It must gall him to be dependent on others to front a band that bears his surname and that of his brother, Alex, who plays drums.


“I just happen to not be blessed with a set of pipes,” says the hard rock guitarist some claim has been the most innovative since Hendrix. “So after about five songs, I’d scream and yell.”


So determined was he, Van Halen engaged a singing teacher just over a year ago. “And the woman goes, ‘I don’t know what’s wrong with your throat … I don’t understand’. And then my mom called me and she overheard me talking and she’s going, ‘That’s it! Stop talking Dutch! It’s ruining
your throat.’ And I go, ‘S…, what am I going to do? I speak Dutch every day.’ “


Van Halen exaggerates the guttural consonants of his native language, then laughs out loud.


It is 35 years since his family migrated to Pasadena, California, from Nijmegen, near Amsterdam. He knew just four words in English at the time. “My mom bought the record and the book to learn English and the first four words were, “yes”, “no”, “motorcycle” and “accident”.


His parents had met in Indonesia. He’s looking forward to the band’s first tour of Australia partly because it’s “just about right next door”.


Van Halen, now in his early 40s, compares his childhood to the plight of the young David Helfgott. He and Alex, two years his senior, were trained from an early age to


be concert pianists, pressured to perform by their mother.


“I was seven or eight years old,” Van Halen remembers. “And I don’t know if you’ve ever seen that movie Shine, but that’s how we grew up. Being basically forced to practise one classical piece of music for a year and do these contests. We were trained to be Vladimir Horowitz’s.”


Instead, he is hyped as a maestro of shock’n’roll. “Unlike virtually every rock guitarist before him,” the eminent US critic, J.D. Considine, has enthused, “he didn’t simply build upon the electric blues of Clapton, Beck, Page and Hendrix – he created a whole new language … As far as guitarists
were concerned, it was as though the wheel had been reinvented.”


The Van Halen brothers’ late father, a classically trained musician who played clarinet in jazz bands, was proud of their achievements. Their mother, 83, has been less impressed. “My mom is still, you know, ‘When’re you going to get a real job?

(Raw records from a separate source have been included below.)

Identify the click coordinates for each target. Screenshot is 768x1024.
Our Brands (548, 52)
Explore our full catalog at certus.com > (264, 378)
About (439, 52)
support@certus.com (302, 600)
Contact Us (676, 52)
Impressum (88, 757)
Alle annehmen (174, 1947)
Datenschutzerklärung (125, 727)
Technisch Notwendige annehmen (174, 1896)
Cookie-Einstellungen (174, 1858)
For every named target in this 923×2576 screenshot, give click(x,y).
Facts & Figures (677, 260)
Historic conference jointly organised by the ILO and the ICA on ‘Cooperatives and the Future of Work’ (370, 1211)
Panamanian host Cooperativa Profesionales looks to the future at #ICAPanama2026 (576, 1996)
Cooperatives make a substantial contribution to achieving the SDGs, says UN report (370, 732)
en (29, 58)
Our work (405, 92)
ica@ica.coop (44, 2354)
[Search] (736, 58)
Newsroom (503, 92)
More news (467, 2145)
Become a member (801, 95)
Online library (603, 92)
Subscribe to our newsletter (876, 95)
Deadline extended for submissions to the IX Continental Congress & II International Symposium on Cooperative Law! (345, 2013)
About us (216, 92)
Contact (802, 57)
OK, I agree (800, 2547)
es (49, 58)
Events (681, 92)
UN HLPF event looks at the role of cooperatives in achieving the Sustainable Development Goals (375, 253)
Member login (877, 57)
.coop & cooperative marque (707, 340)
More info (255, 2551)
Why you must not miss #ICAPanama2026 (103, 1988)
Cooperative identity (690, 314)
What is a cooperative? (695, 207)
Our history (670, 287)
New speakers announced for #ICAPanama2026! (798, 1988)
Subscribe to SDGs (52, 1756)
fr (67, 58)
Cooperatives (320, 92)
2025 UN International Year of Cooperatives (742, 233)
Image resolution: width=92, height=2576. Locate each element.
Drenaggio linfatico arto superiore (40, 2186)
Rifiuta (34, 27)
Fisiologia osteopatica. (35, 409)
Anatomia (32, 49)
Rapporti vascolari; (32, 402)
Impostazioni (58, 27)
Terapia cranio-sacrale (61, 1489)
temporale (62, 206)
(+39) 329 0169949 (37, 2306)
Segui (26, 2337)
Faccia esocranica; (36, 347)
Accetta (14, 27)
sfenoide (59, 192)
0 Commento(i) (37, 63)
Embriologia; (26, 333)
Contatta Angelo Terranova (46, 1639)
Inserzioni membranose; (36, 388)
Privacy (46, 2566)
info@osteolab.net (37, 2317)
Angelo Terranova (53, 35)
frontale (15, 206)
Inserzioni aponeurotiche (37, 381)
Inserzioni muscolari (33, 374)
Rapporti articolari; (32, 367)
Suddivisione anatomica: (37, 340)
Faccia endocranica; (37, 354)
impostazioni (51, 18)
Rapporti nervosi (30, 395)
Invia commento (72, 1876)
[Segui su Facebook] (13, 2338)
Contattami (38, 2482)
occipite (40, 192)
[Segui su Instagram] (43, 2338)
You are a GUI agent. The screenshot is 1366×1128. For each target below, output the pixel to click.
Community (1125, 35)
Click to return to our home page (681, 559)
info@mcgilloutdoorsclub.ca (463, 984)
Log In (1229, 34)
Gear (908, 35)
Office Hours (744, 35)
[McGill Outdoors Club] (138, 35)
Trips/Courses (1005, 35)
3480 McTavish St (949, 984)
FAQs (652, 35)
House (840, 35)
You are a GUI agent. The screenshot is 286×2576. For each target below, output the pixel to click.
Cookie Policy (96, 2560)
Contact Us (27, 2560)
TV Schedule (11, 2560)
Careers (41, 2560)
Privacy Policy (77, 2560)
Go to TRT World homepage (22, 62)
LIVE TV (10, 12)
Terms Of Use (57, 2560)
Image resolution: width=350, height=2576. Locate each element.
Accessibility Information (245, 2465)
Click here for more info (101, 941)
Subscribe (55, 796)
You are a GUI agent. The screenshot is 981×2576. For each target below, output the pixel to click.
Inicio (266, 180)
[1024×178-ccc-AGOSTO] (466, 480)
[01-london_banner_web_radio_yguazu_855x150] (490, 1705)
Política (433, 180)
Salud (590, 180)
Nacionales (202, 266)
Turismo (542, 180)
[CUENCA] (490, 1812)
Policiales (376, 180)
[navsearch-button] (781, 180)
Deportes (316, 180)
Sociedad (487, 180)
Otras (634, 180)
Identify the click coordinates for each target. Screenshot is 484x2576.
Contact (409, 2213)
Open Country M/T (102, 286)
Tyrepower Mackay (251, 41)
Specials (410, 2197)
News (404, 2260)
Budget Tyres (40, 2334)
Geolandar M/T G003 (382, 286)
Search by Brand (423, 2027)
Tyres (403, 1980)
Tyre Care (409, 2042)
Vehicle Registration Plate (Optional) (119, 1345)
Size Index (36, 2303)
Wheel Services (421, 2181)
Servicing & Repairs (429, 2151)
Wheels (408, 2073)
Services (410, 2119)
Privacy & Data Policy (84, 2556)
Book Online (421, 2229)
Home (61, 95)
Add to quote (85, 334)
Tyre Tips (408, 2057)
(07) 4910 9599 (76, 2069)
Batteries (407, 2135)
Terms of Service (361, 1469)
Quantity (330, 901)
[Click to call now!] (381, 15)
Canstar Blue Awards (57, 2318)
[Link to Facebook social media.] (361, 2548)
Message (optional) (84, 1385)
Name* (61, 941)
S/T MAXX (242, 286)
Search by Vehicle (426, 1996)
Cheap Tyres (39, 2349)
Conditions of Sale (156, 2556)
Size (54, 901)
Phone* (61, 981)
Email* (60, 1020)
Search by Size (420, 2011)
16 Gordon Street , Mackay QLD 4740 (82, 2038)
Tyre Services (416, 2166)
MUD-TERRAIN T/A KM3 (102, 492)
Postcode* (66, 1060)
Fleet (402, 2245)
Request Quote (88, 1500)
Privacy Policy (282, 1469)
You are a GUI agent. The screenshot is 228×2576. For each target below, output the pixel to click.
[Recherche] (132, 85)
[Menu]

Why don’t you dress like a millionaire?'”


Home is Studio City, California. “It’s the cheaper side of Beverly Hills,” Van Halen says. “I have a studio in my bathroom that I built. It’s just a freak thing. I sit on the toilet and play and record and basically write the whole record in there.” (A new album, Van Halen III, is due out next month.)


It’s a long way from the old home town revisited during a tour of Holland a few years back. “We played right outside of Nijmegen and on the way back to the hotel we tried to find the house. It’s a flat, like an apartment building. It was very emotional. Thirty-something odd years later, to be
standing in the same place and nothing has changed. It’s still clean. It’s still exactly the way it was.”


He remembers the voyage to America. “Nine days on the Atlantic, boy, the sink in everybody’s cabin was definitely clogged. I mean, that was a rough ride … my father actually played in the band on the boat. And so did Alex and I. We were like a little sideshow.”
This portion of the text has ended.